By turns wry, sensitive, and fiercely loyal, the Sargent that emerges from the letters is that of an artist deeply involved in the business side of his career and candid about some of his portrait subjects. Born to American parents in Florence in 1856, Sargent lived in Paris before moving to England. Best known for his portraits, he had deep ties to Boston.
In one letter about including Sargent's portrait of Mrs. Charles E. Inches (now in the MFA's collection) in a show, Sargent writes, "Don't bother about Mrs. Inches — she rather makes a condition about my going to see if there is not something wrong about her nose — & I haven't time."
In another, Sargent, who famously disavowed portraiture later in his career, humorously dismisses future commissions, writing in 1924: "Please choke off any future applicants for oil paughtraits and say if necessary that I am a physical and nervous wreck and not allowed to read letters."
Equally striking is Sargent's devotion to Monet, a contemporary in the late 1800s whom he deeply admired as an artist and friend. His excitement at seeing the Impressionist is clear as he dashes off a note upon hearing that Monet is coming to London. "When Pritchard was cutting my hair, he informed me that he was expecting you at any moment," Sargent writes in an urgent scrawl. "I am delighted to hear it. I ran to Charing Cross but you were not on the 5 o'clock train."
In another letter, Sargent worries he might have insulted Monet, writing, "I cannot dispel the idea that Madame [Lilla Cabot] Perry, who does not like me, may have tried to stir things up between us. . . . I beg you to write to me; it would be really painful for me to lose something of your friendship, which is precious to me."

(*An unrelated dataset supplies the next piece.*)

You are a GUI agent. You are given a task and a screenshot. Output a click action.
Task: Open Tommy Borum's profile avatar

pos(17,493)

The archive also adds dimension to pivotal moments in Sargent's career, such as when he exhibited a portrait of Amélie Gautreau — now known as "Madame X" — at the 1884 Paris Salon.
Though now renowned, the painting was a rare misstep for Sargent, who portrayed the luminescent Gautreau in profile. Sheathed in a black dress, the Creole beauty exuded a full-throated sensuality as a diamond strap fell from her shoulder.

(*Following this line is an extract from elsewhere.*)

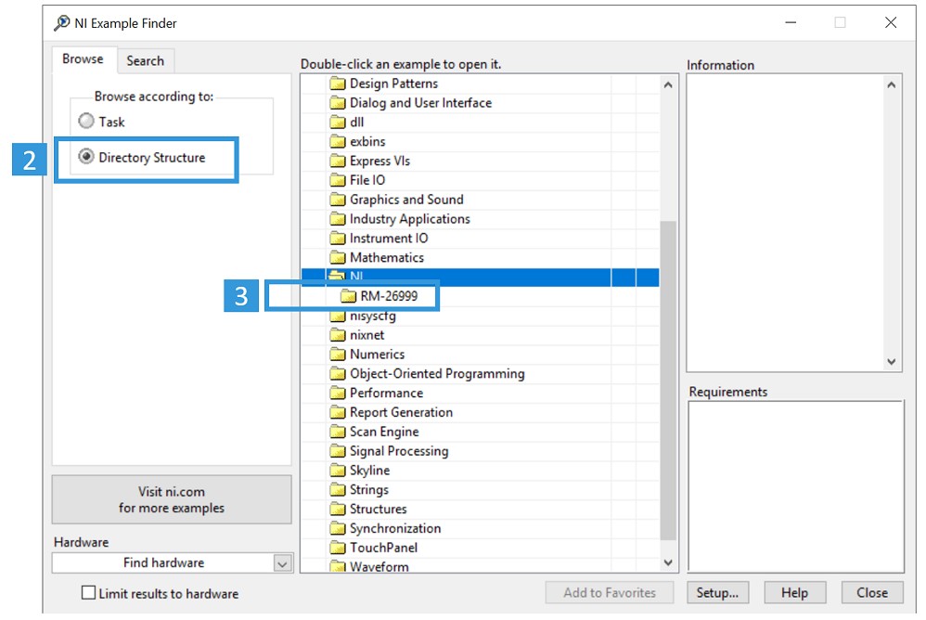926x620 pixels.
Task: Select the Mathematics folder icon
Action: [339, 257]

The masterpiece was savaged by critics, who considered it scandalous, and Gautreau and her mother reportedly begged the artist to remove it from the exhibition. But Sargent refused, later keeping the portrait in his studio for the next 20 years, where he righted the falling strap.
"It got hugely negative reviews," said Hirshler, noting that Sargent soon decamped for London. "His commissions basically dried up."
But as one correspondence in the archive makes clear, Gautreau's distaste for the painting came only after its public opprobrium. In a letter Sargent wrote to a mutual friend the summer before the Salon, Gautreau added a note: "Mr. Sargent has made a masterpiece of the portrait," she exclaimed. "I want to write to tell you because I am sure he won't say it."